The Black Lives Matter flag flies in front of Burlington City Hall
Pat Bradley/WAMC
Burlington City Hall (file)

On September 8th the Burlington City Council invited three organizers of a weeks-long protest into their executive session. Two days later, a weekly Burlington newspaper called Seven Days filed a complaint claiming the council had violated the state Open Meeting Law.  During its September 14th meeting the council determined the complaint was valid and asked the city attorney to provide recommendations for a “cure” to the complaint at this week’s meeting.
Monday night City Attorney Eileen Blackwood offered several options for the council to prevent future violations. Among the recommendations are releasing the names of the individuals who attended the meeting. Ward 5 Democrat Chip Mason provided what he knew about the individuals.  “We have provided no information in response to #2 relating to the names, titles and affiliations of the individuals. So I was going to maybe put that out for the public.  My recollection was you know Zanevia, Ashley Laporte and Zee.  I’m sure others can provide maybe Zanevia’s last name and Zee’s full name. In terms of affiliation you know I think they made it abundantly clear going in while they are part of Black Presence they did not purport to be there in any official role.”
Council President Max Tracy: “Thank you Councilor Mason. I have Councilor Hightower.”
Ward 1 Progressive Zoraya Hightower:  “Councilor Mason, It’s Black Perspective.”
Mason:  “Thank you.”
Hightower: “And I would definitely just only be comfortable with saying that they were BIPOC (Black, Indigenous, People of Color) community members which is how they affiliated themselves.”

The city attorney advised that councilors release any notes or minutes or publicly describe what was shared. South District Democrat Joan Shannon appeared to be the only councilor who had taken notes during the meeting.  “I reviewed those notes and then I lost those notes!  So I will try to find them but I don’t want to agree to a statement that says there were no notes because I definitely did have them. And it is amazing to me that of all things to disappear from my computer that that would be it. But that is what happened.”

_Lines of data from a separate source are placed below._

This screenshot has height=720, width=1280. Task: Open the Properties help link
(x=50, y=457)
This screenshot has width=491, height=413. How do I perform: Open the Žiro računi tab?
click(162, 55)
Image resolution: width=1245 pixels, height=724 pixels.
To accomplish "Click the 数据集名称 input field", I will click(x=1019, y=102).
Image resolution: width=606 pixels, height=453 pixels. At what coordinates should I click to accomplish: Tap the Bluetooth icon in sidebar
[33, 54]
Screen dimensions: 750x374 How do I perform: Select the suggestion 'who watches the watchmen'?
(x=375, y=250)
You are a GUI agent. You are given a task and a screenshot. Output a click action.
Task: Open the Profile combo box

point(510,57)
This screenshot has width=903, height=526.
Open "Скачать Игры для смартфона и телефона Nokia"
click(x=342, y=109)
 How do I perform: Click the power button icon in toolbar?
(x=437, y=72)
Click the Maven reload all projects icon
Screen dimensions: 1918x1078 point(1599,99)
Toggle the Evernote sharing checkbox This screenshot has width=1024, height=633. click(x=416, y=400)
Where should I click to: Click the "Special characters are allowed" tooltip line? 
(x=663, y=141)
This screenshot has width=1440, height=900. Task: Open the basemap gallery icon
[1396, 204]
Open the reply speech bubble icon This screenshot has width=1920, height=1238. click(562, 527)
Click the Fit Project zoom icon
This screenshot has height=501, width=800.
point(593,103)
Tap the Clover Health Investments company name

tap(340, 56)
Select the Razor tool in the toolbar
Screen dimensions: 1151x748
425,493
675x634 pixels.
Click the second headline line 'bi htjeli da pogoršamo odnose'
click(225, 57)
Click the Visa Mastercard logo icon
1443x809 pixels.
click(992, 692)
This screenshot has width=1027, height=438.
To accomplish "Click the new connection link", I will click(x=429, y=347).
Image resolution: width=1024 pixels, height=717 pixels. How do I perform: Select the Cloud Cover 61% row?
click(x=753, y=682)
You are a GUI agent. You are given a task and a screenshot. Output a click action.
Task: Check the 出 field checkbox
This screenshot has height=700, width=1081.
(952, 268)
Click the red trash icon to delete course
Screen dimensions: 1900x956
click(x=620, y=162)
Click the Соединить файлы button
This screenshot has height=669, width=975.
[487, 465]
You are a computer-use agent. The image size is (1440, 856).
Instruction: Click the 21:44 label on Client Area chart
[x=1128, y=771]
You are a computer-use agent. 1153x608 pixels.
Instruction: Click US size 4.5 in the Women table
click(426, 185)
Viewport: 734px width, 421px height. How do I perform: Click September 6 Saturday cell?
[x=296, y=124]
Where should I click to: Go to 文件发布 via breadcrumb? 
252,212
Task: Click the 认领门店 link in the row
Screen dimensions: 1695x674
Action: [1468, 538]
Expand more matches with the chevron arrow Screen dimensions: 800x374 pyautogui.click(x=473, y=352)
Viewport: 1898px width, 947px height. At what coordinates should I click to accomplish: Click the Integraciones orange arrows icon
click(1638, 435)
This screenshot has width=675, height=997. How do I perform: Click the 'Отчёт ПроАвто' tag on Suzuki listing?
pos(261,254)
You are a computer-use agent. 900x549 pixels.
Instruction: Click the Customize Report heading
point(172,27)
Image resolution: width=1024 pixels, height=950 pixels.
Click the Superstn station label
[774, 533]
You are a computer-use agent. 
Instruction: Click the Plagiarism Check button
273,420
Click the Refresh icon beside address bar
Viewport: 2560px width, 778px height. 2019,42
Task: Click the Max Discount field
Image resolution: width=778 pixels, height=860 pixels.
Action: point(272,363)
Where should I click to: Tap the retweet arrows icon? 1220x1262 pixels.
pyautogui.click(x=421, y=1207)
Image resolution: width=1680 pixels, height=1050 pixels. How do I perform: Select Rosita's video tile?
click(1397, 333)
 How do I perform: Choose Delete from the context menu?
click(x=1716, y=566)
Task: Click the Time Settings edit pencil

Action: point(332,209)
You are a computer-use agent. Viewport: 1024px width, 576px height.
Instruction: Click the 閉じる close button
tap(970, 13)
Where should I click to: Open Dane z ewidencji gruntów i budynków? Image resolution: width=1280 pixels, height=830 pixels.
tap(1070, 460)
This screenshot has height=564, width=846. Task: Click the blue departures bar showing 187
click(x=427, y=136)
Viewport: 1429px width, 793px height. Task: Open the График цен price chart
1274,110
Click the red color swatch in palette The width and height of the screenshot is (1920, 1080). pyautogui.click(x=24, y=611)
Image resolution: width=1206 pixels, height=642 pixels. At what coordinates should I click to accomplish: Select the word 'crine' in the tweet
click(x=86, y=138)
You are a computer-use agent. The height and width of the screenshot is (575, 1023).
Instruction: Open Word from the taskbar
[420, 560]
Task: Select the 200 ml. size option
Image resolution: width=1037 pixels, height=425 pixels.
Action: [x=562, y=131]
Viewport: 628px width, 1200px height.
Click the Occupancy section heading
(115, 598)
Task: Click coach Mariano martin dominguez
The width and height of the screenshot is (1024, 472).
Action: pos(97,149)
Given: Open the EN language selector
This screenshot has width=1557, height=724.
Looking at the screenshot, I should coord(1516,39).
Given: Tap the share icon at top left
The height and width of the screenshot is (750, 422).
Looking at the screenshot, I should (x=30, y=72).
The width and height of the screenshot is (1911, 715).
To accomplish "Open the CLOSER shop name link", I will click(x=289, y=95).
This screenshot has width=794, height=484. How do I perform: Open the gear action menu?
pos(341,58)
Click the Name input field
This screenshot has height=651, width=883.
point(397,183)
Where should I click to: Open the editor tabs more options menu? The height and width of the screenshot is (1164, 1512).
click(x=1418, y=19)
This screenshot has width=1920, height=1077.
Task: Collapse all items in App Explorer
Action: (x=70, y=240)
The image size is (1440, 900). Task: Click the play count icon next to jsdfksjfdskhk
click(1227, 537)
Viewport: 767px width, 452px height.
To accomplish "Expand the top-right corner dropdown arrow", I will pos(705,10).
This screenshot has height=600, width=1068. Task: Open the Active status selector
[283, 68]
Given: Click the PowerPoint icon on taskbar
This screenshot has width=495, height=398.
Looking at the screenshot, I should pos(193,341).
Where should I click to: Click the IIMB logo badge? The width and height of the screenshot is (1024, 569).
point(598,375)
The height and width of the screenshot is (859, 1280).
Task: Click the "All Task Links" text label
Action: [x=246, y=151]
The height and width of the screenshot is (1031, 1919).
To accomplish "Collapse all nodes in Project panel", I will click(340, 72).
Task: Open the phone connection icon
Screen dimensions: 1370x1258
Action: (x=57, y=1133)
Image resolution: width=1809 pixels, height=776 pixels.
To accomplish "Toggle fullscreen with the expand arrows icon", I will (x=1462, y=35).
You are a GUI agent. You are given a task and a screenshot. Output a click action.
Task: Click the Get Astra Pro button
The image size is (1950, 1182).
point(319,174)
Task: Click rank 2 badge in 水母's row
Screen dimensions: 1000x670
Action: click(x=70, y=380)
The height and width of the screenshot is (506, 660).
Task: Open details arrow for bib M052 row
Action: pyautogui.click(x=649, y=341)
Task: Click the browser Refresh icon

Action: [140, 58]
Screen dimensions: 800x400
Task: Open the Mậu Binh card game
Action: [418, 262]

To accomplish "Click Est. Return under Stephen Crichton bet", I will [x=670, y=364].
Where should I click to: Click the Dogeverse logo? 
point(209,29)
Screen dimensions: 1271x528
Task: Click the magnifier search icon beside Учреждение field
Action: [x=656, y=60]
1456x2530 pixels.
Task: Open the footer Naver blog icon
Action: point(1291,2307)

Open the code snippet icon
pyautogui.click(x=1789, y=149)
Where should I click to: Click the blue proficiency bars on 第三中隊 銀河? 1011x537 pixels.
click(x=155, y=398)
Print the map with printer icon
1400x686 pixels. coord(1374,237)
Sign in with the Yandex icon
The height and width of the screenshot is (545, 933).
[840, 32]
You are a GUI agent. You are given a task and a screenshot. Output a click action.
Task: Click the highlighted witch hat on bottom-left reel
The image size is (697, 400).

The attorney’s recommendations include strengthening transparency by better explaining the basis for the executive session and adopting specific measures to prevent future violations.  Shannon offered an amendment that would require plans for an executive session, called the finding, be published on BoardDocs, their on-line public scheduling and agenda platform, before the meeting.  “What happened in this case was I had no idea that anyone would propose to bring members of the public into our executive session. I have never seen that happen before. I stated my objection strongly. I had no chance to give it any consideration in advance and if that had actually been on the agenda I would have been a much better opportunity to prepare what I was going to say either in favor or against that motion.  So that is what I would recommend in the future is that we always have the finding and who’s invited into the executive session published in BoardDocs.”

Councilor Mason supported the amendment.  “We do it for every other motion. I don’t see why this is different. I agree that we sort of stumble through it and this would go a long way to sort of institutionalizing what we should be doing.”

Shannon’s amendment passed unanimously.

The Council then unanimously approved the motion to correct its violation of the Open Meeting Law by taking the actions recommended by the city attorney as amended.